Overall, it looks like the proposal to site the landfill in Hamamaulu is coming at a fortuitous time for Grove Farm.

Still, as both Jerry and I agreed, the dump has got to go somewhere, because we’re nowhere near the place of not needing one. And as Jerry pointed out, when our conversation turned to my sister’s recent visit and the awareness it stirred in me of just how many businesses here cater almost entirely to tourists, we’re not likely to get to that place so long as our economy revolves around the visitor industry.

“It’s like all of us who live here are supposed to be going green, striving for sustainability, but meanwhile, we’re bringing in a million people every year to this one small island,” Jerry noted. “It’s absolutely and totally unsustainable. But nobody says anything about that. It’s like we're all pretending it doesn’t even exist.”

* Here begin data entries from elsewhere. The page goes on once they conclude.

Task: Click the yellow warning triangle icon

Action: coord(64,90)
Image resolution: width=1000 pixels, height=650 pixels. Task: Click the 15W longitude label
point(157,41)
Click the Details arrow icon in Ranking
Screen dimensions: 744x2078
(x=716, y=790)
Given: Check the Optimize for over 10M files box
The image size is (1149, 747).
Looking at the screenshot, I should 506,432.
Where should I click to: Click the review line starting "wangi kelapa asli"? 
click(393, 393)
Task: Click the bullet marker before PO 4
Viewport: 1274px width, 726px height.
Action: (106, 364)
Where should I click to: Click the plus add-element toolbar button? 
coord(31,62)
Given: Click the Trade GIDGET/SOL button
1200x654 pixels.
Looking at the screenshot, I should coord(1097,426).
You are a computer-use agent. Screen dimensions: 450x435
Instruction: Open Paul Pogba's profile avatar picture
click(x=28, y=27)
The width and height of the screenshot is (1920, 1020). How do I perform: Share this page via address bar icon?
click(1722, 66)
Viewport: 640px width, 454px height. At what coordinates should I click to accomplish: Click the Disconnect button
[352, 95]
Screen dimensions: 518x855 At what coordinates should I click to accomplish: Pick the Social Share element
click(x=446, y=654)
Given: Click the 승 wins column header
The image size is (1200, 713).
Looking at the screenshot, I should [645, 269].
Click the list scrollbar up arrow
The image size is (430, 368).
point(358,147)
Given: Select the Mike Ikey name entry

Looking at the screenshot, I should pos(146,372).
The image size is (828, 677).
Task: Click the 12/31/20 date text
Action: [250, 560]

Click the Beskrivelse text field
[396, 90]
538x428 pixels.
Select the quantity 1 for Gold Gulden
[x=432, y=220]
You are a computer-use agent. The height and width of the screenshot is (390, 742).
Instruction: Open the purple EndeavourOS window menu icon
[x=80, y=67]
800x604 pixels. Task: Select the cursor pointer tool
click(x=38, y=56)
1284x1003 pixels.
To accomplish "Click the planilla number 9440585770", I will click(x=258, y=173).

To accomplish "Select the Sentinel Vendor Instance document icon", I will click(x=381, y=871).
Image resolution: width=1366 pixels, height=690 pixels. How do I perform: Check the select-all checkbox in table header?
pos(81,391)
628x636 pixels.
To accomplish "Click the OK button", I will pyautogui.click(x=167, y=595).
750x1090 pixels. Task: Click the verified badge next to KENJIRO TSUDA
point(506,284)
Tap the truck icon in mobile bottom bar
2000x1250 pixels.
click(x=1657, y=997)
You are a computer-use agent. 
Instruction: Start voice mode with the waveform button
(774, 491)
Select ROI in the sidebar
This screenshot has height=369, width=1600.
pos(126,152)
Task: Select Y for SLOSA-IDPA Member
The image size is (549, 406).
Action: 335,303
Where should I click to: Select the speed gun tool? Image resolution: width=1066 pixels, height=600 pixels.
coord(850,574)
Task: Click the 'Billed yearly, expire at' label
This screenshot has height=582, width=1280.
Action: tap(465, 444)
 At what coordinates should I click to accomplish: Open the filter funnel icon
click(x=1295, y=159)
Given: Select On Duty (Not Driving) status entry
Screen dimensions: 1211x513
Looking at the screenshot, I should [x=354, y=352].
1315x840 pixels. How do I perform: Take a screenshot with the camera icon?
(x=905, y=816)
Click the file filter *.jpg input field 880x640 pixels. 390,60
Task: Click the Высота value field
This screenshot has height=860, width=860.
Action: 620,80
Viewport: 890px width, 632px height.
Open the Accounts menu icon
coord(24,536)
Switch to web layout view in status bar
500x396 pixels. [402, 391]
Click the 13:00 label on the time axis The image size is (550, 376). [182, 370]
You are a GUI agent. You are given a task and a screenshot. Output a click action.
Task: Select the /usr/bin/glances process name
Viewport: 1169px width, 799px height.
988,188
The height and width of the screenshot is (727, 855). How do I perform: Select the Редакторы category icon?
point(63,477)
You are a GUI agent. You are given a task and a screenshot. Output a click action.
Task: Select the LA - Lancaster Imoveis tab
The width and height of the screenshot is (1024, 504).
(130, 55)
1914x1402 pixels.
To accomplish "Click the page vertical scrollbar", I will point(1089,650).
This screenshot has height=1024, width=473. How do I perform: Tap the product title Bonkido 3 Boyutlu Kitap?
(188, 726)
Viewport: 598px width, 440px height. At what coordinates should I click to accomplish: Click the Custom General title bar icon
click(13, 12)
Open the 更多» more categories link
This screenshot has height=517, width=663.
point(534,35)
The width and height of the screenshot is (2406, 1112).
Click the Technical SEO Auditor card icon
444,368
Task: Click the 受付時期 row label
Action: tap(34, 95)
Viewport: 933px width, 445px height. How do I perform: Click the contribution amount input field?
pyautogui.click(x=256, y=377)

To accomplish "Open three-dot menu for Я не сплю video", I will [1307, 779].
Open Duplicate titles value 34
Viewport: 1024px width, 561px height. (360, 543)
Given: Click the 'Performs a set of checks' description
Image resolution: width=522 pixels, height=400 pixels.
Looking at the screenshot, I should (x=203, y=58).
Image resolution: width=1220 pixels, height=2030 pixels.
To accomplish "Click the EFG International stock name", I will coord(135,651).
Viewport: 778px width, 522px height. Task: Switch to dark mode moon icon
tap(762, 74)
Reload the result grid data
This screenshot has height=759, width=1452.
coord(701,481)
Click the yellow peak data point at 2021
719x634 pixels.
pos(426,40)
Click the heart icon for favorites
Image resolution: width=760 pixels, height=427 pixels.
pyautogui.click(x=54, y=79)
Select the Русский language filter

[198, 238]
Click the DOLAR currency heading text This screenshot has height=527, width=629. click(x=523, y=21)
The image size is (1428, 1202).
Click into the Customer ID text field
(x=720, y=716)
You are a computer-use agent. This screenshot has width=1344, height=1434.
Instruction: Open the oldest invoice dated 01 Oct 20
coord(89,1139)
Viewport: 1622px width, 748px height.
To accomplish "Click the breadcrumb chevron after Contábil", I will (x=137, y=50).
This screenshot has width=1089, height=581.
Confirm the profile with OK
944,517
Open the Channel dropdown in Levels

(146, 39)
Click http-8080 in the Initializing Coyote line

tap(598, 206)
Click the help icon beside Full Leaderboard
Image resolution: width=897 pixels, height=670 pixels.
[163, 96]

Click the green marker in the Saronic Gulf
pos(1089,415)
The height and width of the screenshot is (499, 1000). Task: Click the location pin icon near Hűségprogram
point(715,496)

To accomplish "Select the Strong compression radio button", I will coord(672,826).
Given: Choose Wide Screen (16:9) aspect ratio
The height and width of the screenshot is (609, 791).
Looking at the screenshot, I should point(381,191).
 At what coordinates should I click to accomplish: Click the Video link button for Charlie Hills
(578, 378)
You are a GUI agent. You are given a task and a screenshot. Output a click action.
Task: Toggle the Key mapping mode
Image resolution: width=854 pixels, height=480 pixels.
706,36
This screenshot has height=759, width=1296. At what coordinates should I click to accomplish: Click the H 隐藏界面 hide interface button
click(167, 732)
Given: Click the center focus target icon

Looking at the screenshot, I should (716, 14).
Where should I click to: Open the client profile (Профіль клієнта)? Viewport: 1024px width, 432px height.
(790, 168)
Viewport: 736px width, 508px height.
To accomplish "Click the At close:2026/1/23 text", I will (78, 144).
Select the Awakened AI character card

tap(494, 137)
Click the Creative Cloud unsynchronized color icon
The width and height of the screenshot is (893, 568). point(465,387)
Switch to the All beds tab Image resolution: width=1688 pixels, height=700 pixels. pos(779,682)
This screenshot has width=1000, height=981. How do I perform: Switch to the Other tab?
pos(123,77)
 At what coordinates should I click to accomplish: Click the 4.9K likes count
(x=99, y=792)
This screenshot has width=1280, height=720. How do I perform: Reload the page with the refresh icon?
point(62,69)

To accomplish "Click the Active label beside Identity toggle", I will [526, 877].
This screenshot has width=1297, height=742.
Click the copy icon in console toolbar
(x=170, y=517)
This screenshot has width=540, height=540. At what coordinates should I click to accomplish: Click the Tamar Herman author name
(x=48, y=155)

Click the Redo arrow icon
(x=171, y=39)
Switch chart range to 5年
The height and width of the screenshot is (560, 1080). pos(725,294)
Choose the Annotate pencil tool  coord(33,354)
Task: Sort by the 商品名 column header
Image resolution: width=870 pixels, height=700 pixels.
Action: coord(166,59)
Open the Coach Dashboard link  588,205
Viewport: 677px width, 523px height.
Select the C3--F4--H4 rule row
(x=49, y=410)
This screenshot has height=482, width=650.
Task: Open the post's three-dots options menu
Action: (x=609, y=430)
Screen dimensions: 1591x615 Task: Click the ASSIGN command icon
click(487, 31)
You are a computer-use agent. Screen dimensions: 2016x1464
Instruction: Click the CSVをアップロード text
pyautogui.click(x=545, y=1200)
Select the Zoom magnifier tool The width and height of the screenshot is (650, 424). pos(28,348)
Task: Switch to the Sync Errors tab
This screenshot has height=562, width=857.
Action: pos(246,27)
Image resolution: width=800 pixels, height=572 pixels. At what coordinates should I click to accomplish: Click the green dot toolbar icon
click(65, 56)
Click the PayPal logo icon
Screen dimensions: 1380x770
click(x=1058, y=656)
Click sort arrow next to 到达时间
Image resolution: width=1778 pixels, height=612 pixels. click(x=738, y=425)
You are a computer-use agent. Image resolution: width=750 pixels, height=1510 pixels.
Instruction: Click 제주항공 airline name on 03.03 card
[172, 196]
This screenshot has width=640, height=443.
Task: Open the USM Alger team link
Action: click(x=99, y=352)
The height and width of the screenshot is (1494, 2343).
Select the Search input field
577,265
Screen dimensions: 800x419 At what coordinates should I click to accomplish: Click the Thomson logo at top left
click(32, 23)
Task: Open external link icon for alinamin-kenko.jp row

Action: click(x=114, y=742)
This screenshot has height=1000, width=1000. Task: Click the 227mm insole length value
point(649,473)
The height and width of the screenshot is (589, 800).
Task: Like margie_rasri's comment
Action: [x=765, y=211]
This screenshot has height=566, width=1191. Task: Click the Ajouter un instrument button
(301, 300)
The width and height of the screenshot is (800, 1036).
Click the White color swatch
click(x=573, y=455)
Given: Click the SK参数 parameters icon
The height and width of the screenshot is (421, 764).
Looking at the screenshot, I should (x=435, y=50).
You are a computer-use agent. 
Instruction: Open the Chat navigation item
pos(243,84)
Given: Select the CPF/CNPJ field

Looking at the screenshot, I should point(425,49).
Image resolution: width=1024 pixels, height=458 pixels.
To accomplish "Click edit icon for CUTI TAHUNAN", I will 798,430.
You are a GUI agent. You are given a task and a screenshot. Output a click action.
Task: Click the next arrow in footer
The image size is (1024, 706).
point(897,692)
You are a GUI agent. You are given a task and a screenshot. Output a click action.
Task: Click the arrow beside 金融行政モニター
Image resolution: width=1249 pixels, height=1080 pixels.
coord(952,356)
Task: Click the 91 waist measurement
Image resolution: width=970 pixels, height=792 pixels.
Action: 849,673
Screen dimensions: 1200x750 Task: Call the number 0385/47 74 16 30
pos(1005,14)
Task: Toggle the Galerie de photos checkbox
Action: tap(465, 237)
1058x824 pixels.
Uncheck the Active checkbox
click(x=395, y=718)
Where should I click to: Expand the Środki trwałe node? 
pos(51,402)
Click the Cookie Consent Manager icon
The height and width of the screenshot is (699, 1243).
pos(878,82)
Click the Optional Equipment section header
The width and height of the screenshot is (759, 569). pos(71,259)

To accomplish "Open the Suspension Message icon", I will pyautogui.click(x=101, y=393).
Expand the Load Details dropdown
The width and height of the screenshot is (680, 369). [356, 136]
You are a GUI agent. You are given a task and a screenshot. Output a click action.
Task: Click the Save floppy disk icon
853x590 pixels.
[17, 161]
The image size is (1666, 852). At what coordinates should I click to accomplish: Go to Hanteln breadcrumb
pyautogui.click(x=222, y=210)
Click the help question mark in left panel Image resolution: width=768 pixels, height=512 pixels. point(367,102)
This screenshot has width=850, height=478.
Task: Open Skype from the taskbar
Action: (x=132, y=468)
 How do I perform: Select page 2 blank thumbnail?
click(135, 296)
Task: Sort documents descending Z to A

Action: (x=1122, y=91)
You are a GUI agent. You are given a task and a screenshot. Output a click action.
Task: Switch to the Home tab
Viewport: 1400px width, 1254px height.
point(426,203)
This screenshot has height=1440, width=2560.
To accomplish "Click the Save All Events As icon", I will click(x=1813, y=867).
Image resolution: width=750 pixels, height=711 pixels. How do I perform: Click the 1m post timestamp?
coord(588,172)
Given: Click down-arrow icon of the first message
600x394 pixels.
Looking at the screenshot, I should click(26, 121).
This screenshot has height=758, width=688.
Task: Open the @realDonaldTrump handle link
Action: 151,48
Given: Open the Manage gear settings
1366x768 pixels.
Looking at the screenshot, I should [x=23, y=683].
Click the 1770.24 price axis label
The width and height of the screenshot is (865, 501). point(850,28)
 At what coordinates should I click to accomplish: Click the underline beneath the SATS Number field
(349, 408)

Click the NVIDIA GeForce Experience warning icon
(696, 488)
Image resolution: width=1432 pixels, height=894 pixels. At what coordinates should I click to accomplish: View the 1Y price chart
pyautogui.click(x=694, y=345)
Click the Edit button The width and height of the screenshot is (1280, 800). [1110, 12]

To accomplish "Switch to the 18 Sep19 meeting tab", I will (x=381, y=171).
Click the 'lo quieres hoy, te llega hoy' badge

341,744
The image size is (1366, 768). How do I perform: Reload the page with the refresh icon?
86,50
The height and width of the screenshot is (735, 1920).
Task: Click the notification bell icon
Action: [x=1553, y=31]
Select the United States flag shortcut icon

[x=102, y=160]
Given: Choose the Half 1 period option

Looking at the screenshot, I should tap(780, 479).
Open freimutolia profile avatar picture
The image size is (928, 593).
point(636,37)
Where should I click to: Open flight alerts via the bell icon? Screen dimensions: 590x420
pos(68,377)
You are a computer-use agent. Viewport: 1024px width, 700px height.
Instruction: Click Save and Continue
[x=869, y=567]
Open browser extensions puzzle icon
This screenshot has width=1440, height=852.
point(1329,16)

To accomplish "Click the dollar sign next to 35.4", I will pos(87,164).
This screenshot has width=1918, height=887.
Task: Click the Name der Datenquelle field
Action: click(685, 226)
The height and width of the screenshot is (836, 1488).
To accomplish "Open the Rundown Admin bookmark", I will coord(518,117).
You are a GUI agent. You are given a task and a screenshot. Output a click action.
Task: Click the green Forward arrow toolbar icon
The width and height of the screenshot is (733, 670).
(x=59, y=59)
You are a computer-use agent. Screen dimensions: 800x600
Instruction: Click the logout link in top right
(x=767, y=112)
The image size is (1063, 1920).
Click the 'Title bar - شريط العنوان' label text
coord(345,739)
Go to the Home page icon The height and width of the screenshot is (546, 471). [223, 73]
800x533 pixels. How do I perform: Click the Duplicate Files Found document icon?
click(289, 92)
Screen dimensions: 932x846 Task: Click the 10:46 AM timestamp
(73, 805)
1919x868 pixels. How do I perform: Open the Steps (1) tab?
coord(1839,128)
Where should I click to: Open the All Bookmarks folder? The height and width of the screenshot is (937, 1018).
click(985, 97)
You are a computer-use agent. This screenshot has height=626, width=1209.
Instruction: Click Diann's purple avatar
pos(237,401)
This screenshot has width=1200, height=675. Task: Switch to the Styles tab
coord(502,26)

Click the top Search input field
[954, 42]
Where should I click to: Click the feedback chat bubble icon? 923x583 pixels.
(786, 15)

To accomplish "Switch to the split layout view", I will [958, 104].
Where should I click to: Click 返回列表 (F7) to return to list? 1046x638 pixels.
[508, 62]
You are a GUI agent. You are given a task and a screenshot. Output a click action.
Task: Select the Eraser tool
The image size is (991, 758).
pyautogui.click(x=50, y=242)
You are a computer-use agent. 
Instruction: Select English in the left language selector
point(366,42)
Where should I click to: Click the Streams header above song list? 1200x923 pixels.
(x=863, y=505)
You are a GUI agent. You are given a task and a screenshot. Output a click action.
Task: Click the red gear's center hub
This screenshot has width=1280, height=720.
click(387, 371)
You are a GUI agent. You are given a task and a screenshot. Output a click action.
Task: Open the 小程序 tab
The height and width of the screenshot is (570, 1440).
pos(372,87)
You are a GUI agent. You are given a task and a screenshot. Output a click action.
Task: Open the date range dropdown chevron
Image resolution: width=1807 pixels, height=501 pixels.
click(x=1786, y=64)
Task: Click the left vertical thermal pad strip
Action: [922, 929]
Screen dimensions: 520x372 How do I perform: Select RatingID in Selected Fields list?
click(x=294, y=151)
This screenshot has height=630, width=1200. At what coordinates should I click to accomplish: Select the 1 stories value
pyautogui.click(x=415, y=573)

By then the rain had passed and we went our separate ways, but not before Jerry gave me two fruit-laden branches trimmed from his longan trees. It seems I had, indeed, chosen to walk this morning at a most fortuitous time.

5 comments:

Anonymous said...

It's all about compromise.
An alternative road is what every has wanted for thiry + years.

Anonymous said...

Seems the county is a lot smarter than the state. Knudsen Trust was going to donate land for the ceation of a Koloa-Hanalei bypass with a road to Kapaa. The state claimed it was to costly, idiots

Anonymous said...

Take a perceived bad and turn it into a perceived good.

The opportunity to site a business park near the newly proposed landfill that expressly caters to refuse or recycled by-products would perhaps create a larger job base.

Anonymous said...

Guess I will vote for La betz.

Anonymous said...

can't blame tressler and co for leveraging the connections. could be a win win for some. i hope they make wide bike lanes on any new road going that way. will the WTE plan go there too? could be too much of a good thing, you know what i mean!